Your goal ▸ Using the data beneath, show every line that includes the word "accomplish".

[Stored records]
········

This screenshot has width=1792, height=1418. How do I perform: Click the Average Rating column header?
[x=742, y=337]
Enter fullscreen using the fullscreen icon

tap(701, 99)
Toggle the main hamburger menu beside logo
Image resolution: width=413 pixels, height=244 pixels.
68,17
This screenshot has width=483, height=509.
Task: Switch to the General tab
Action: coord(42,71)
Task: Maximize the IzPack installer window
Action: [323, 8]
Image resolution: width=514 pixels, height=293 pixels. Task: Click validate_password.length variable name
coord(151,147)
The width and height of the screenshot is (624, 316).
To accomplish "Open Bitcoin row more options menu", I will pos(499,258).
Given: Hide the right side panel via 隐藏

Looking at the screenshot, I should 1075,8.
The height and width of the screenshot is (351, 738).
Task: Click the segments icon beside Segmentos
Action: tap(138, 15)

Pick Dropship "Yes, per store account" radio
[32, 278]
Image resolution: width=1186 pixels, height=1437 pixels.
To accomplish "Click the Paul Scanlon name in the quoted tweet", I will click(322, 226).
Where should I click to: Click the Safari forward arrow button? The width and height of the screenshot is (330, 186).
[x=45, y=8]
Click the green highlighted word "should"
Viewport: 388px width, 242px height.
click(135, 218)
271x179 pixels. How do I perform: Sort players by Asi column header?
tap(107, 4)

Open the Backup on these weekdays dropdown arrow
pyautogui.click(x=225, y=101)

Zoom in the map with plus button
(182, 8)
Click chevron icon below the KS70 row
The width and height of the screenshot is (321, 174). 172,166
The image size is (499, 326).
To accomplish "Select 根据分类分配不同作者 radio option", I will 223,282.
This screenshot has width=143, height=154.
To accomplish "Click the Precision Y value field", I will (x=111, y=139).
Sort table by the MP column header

········

Solution below ▸
To accomplish "Open Bitcoin row more options menu", I will pos(499,258).
To accomplish "Click the Paul Scanlon name in the quoted tweet", I will click(322, 226).
To accomplish "Select 根据分类分配不同作者 radio option", I will 223,282.
To accomplish "Click the Precision Y value field", I will (x=111, y=139).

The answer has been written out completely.